Хотелось как-то себя занять. Подступал вечер. ШУМ был уже, наверное, закрыт. К тому же надоел. Даже неудобно. Тянуло не к людям, а к некоторому количеству людей вокруг. Гулял мимо гостиницы туда и обратно. Через дорогу было это странное здание, похожее на верхушку утопленного в асфальт гигантского трансформатора.
Нищенский футуризм. Якушкин не любил этот город, и ему нравилось искать обидные эпитеты и характеристики. Тем более что, как оказалось, название сменили на непонятное слово “Актау”.
Гостиница сказала, что это Дом культуры. Имени Абая. Якушкин перешел на другую сторону. Какие-то подростки кучкой свернули за угол Дома культуры. Он подошел к центральному входу. Внутри освещен только коридор. На стене среди старых афиш аккуратненький лист с заглавием от руки — “Видеосалон” и ниже: Шестнадцать ноль-ноль фильм «Бегущий человек», восемнадцать ноль-ноль фильм “Их звали «костоломы»” и двадцать ноль-ноль — «Чужой»”.. Названия ничего не говорили. Он подумал, что, может, посмотрел бы этот “Чужой”, возможно, что-нибудь созвучное его настроению. Начинался фильм через сорок минут. Якушкин решил, что успеет сходить в комнату. Чтобы не ждать здесь.

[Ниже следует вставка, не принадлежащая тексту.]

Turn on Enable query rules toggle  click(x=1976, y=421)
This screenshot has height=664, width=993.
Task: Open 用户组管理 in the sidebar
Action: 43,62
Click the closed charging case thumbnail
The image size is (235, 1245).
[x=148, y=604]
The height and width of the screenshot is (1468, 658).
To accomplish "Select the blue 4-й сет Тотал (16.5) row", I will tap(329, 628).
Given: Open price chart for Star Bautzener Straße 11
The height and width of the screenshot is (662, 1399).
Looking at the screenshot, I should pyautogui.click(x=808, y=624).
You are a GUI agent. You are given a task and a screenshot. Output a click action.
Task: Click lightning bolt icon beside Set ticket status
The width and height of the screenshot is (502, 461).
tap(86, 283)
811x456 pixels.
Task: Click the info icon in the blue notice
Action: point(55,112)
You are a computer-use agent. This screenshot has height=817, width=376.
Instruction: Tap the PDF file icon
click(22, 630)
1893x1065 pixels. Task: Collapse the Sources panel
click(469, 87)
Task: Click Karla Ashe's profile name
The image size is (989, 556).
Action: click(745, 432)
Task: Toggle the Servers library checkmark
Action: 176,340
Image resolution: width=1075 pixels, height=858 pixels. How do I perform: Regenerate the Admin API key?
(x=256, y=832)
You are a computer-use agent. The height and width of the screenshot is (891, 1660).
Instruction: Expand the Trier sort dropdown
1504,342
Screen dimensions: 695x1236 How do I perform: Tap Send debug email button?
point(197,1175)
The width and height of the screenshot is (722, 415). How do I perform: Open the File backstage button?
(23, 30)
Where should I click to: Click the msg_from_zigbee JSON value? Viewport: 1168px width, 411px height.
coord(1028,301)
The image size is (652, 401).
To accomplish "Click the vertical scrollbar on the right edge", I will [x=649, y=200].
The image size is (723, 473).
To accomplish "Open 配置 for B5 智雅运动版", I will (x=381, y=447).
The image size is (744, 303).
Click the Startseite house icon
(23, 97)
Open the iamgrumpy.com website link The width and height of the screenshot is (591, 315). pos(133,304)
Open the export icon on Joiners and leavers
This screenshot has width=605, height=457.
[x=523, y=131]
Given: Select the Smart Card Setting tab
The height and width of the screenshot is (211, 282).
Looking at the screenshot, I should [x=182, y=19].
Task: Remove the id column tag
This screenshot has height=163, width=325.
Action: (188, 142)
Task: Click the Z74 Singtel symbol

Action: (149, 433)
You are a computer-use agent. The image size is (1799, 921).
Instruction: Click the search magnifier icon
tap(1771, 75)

Самые волны перед рассветом. Вечернее море, засыпая, успокаивается. Оказывается, для того, чтобы утром встретить солнце бурными овациями. Не многие это видят.
Хотелось спать. Сонными выглядели Нина и Виталий. Джип “Чероки” остановился на пустынном берегу, высадил пассажиров вместе с чемоданами и отъехал немного, к скалам.
Левин в выцветшей брезентовой куртке стоял на краю пустыря.
Азамат возился в машине, перебравшись на переднее пассажирское сиденье. Что-то искал в бардачке. По радио говорили.
Он выключил.
Участники экспедиции стояли молча. Слушали, как вода бьется о скалы. Левин, извинившись, ушел с фонариком за скалу.
Когда стало немного светлее, Якушкину удалось разглядеть, как там, в конце моря, от горизонта отлепилась черточка.
Она двигалась и росла, но еще невозможно было различить в ней ни птицу, ни вертолет.